I concur with the majority regarding Csekinek’s due process and asylum claims. However, since I disagree regarding the issues of exhaustion and applicability of IIRIRA due to the dates of Csekinek’s convictions, I respectfully dissent.

I.

The following facts place my discussion in context. Csekinek, a native and citizen *826of Hungary, entered the United States on July 29, 1993 as a non-immigrant visitor. He obtained the status of a lawful permanent resident on August 31,1995.

Two criminal offenses triggered the deportation proceedings. On November 8, 1995, Csekinek had pleaded guilty and was sentenced in the Parma Municipal Court in Parma, Ohio for committing a domestic violence offense against his wife, in violation of Section 637.17(a)(3) of the Parma Municipal Code. On March 6, 1996, Cseki-nek had pleaded guilty to a second domestic violence charge for violating Ohio Revised Code § 2919.25. On March 21, 1997 he was sentenced to one year in prison for that charge, although on that same date, the sentence was suspended and Csekinek was ordered to serve one year of probation and to pay court costs and a $100 probation supervision fee.
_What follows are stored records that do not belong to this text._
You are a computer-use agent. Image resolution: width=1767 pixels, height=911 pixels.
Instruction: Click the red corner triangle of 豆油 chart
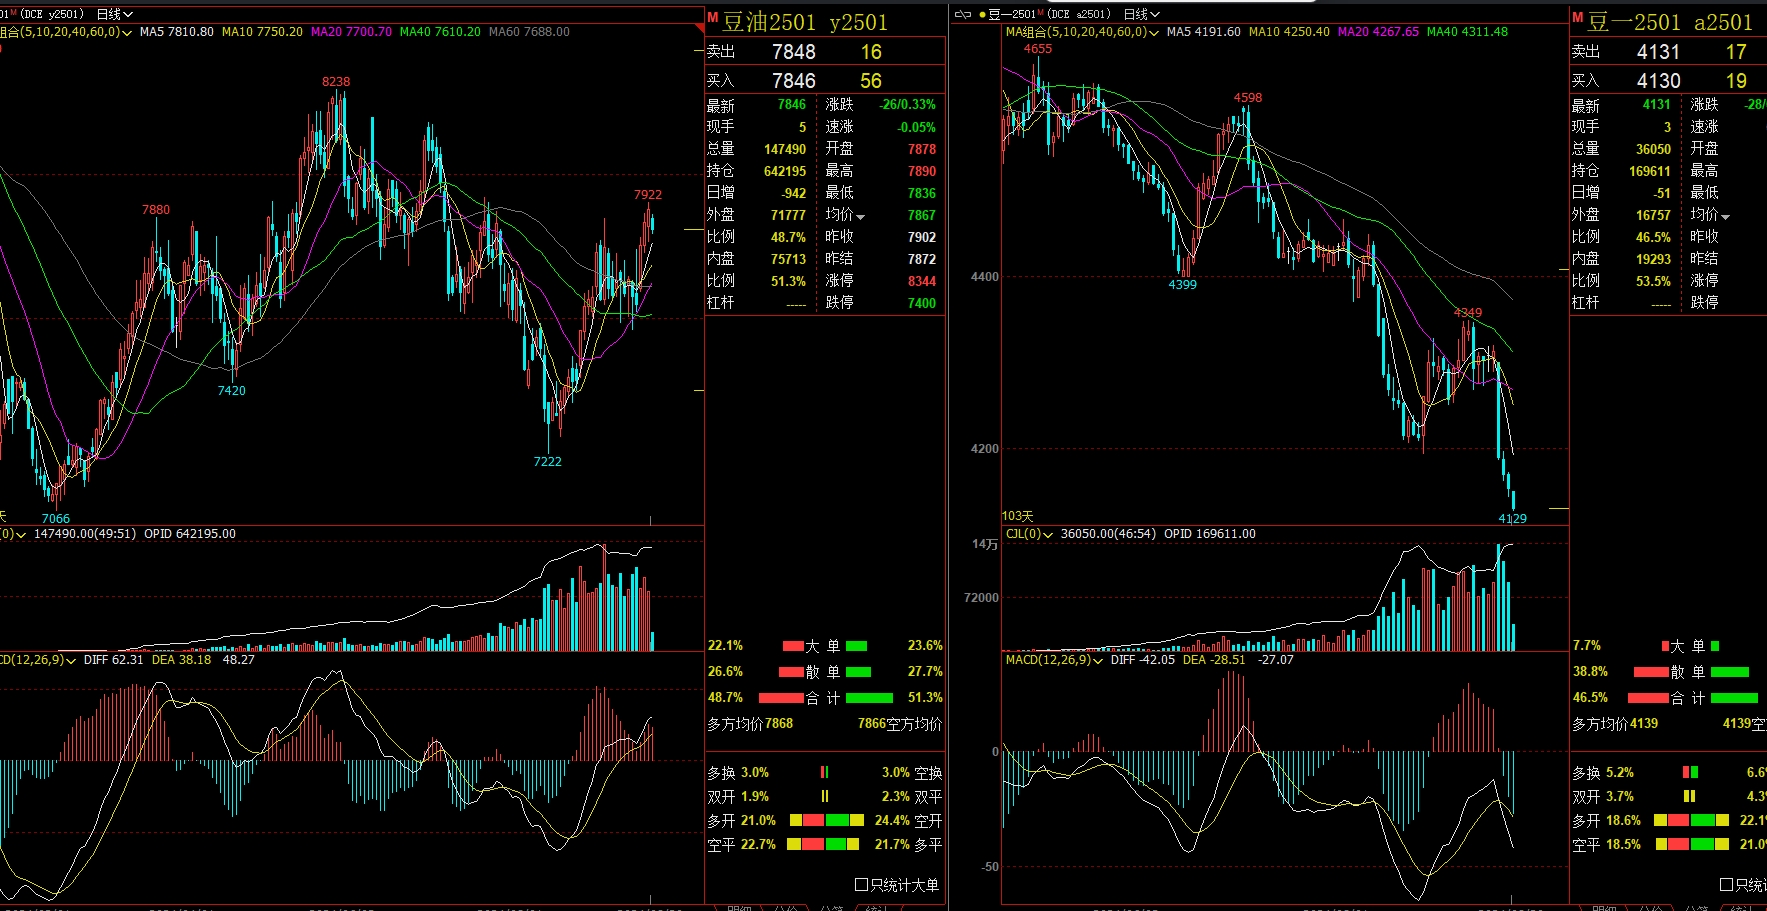tap(2, 47)
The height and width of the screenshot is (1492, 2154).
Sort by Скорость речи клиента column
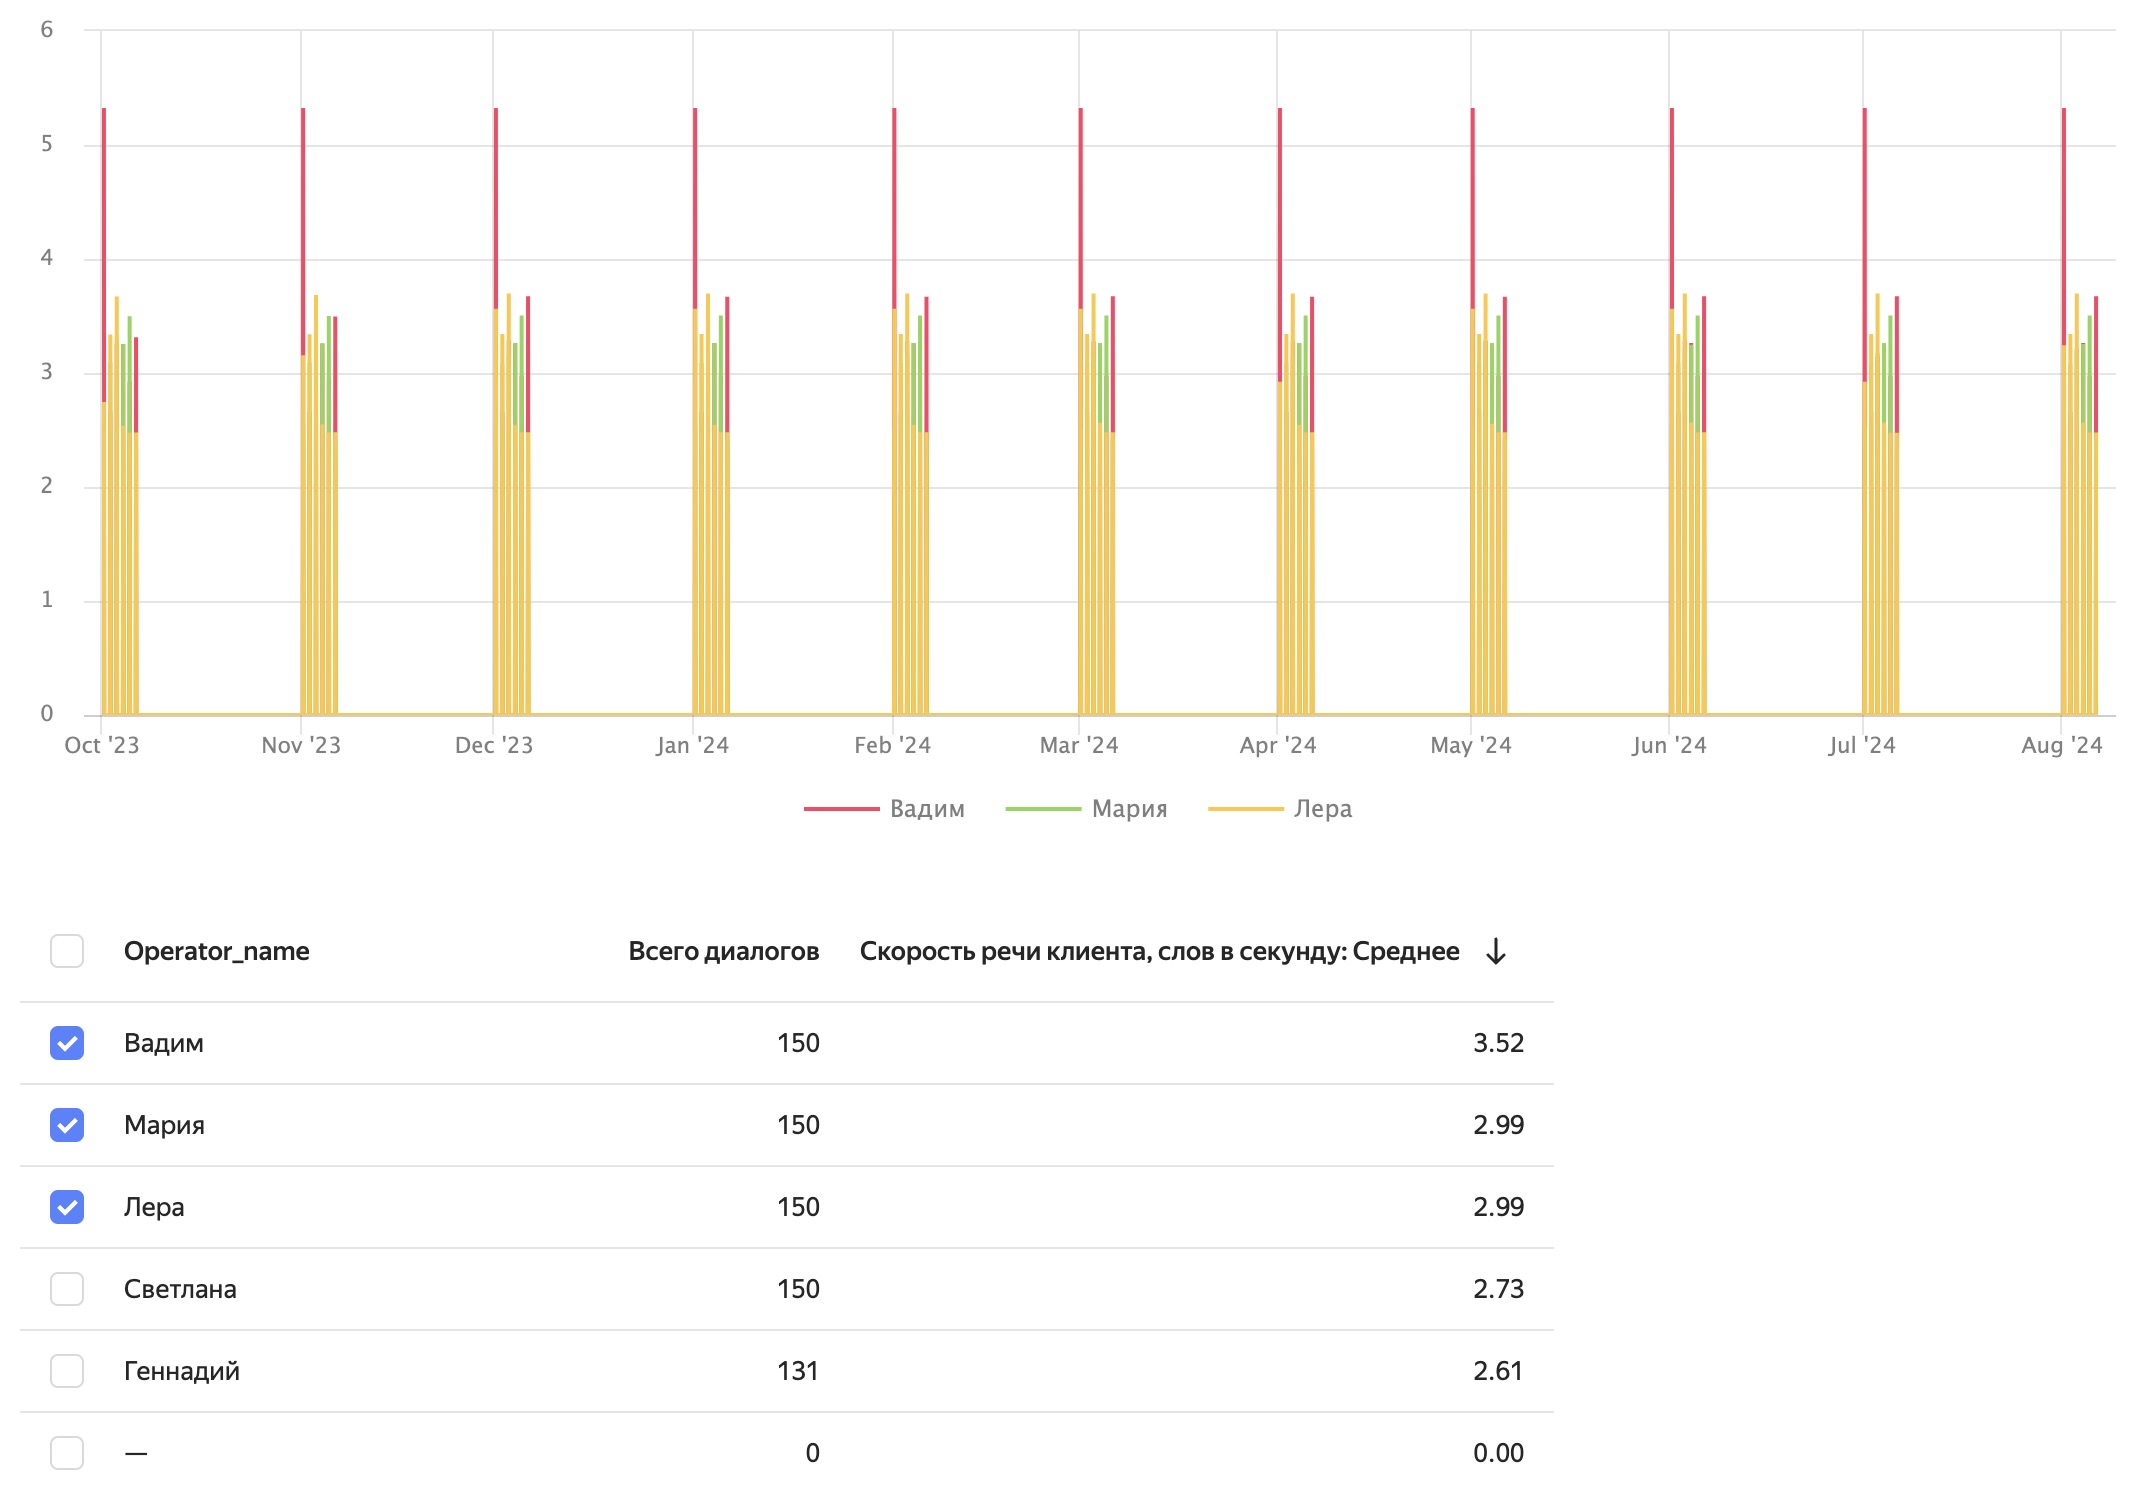coord(1158,951)
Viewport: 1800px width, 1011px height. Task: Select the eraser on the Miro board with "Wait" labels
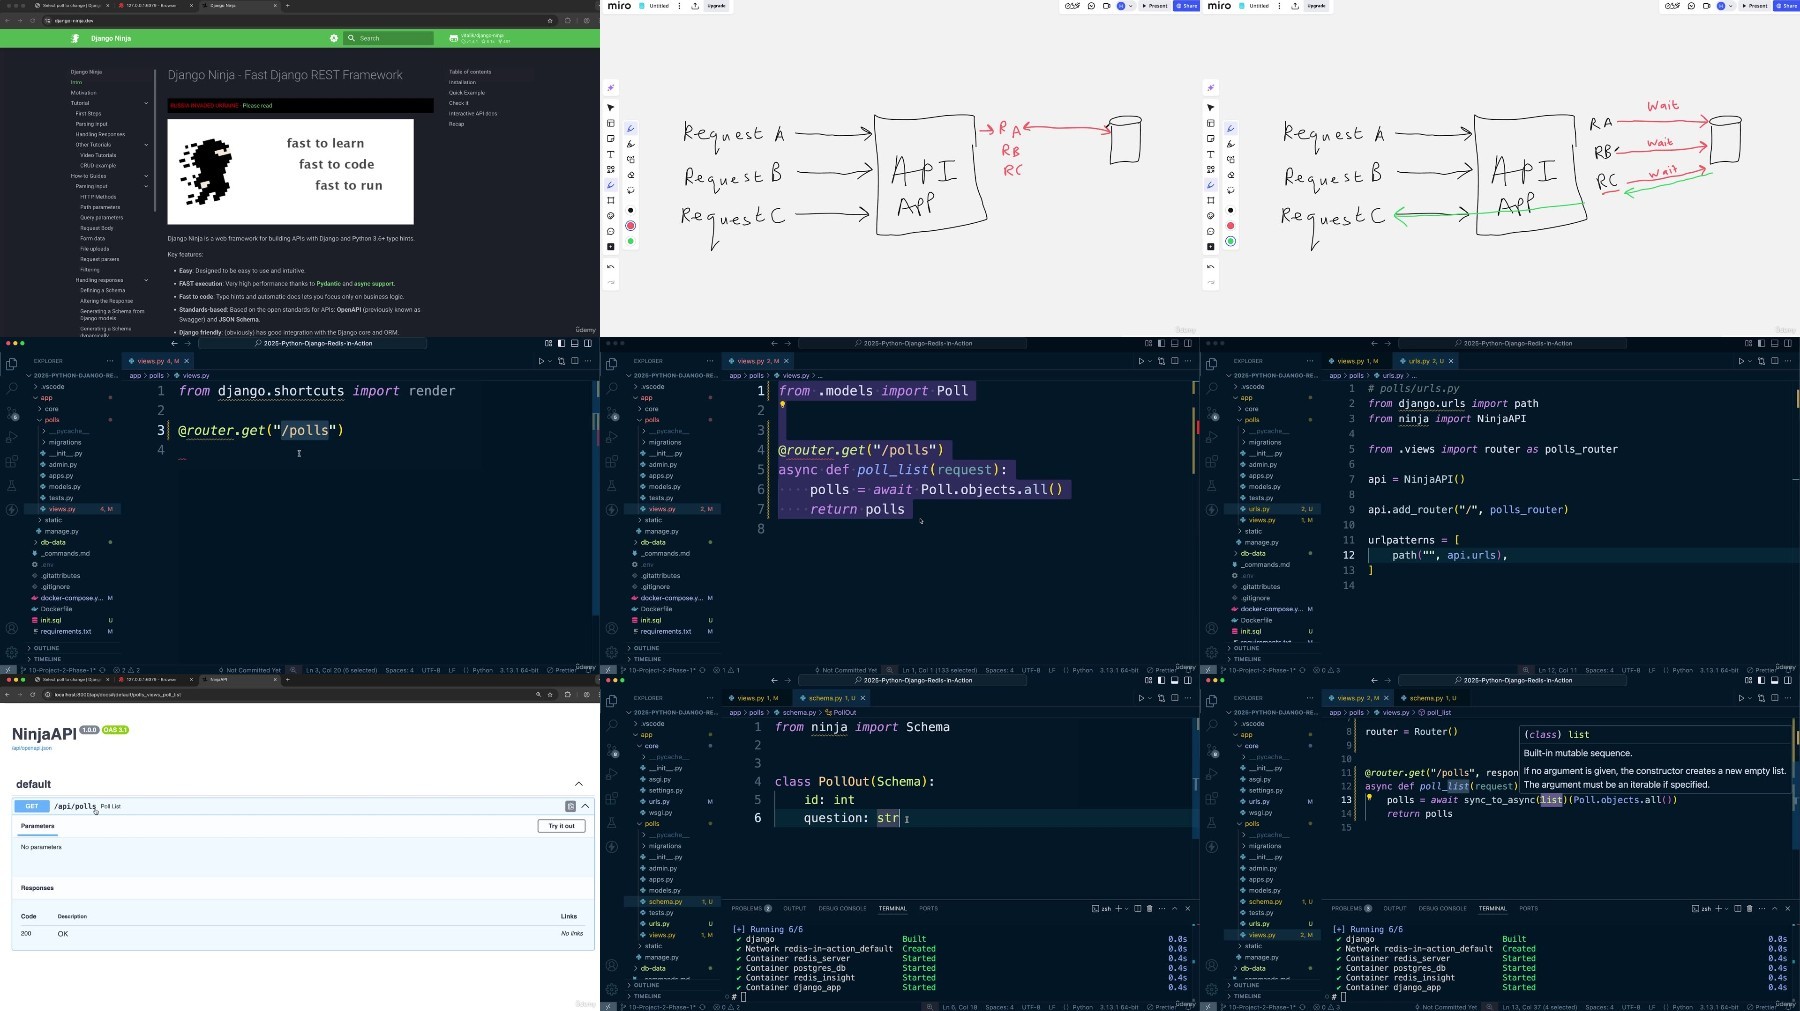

On June 3, 1997, the Immigration and Naturalization Service (“INS”) served on Csekinek a Notice to Appear, charging that he was subject to removal from the United States pursuant to 8 U.S.C. § 1227(a)(2)(E)(i), which renders deporta-ble any alien convicted of a domestic violence offense after entry into the United States. In the notice, the INS cites both of the domestic violence charges as support for removal, noting that Csekinek had been “convicted” of the first offense on November 8, 1995 and the second on March 21,1997.

Hearings before Immigration Judge Elizabeth A. Hacker (“IJ”) were held on dates between March 1998 and August 2000. In the hearings, Csekinek initially denied that he was twice convicted of domestic violence offenses. The INS, however, submitted the following evidence:

(1) A Parma Municipal Court record indicating that on November 8, 1995, Csekinek had pleaded guilty to a domestic violence charge and, on that same date, he was given a three day suspended jail sentences, ordered to be on probation for 24 months, and ordered to pay a $300 fine and $200 in court costs.
(2) A Cuyahoga County Court of Common Pleas “Journal Entry” dated March 26, 1997, memorializing the proceedings of March 21, 1997 where Csekinek was sentenced on a second domestic violence charge to which he had entered a plea of guilty on a previous date (which the journal entry does not specify).1 In addition, *827the journal entry indicates that on March 21, 1997 the court formally pronounced judgment against Cseki-nek for this charge.

The IJ issued her decision in an “Oral Decision and Order” dated August 28, 2000. First, the IJ concluded that Cseki-nek was removable pursuant to 8 U.S.C. § 1227(a)(2)(E)®, citing both domestic violence convictions as a basis for removal.

Csekinek filed a timely Notice of Appeal to the BIA. However, his counsel failed to file a timely brief in support of that appeal, and on December 10, 2001, the BIA denied Csekinek’s request to file a late brief.

Nevertheless, despite the lack of an accompanying brief, the BIA considered Csekinek’s case on the merits and, in an order dated April 3, 2002, “affirm[ed], without opinion, the results of the decision [of the immigration judge].” As the BIA noted, the IJ’s decision became the final agency determination.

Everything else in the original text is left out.